--- START Material for the task ---

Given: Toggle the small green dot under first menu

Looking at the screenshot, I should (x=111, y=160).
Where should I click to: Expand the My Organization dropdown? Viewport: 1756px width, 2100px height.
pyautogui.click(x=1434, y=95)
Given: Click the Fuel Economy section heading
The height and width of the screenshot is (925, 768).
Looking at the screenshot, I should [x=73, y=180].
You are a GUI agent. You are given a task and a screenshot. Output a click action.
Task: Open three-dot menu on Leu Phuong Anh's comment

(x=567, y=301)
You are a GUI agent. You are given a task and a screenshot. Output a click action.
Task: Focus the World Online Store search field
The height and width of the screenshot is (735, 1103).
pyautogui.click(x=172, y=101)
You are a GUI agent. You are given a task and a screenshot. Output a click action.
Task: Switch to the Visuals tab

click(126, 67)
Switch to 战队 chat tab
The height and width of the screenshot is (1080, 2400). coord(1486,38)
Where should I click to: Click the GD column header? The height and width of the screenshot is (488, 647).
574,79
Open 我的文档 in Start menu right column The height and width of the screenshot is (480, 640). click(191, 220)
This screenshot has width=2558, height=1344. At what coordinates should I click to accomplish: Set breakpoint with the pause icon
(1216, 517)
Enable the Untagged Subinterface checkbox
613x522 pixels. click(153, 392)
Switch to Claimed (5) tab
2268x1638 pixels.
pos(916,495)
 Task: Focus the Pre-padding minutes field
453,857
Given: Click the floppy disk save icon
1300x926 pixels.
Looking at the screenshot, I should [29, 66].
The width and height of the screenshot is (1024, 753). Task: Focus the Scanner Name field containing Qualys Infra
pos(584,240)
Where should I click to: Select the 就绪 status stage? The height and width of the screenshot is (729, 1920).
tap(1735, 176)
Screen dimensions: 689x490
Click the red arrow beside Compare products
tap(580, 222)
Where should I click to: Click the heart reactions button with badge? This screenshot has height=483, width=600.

--- END Material for the task ---

**What is being asked**
Render the records, from the first line through the line containing "pyautogui.click(x=1434, y=95)", as a numbered list, omitting blank lines.

**Result**
1. Given: Toggle the small green dot under first menu
2. Looking at the screenshot, I should (x=111, y=160).
3. Where should I click to: Expand the My Organization dropdown? Viewport: 1756px width, 2100px height.
4. pyautogui.click(x=1434, y=95)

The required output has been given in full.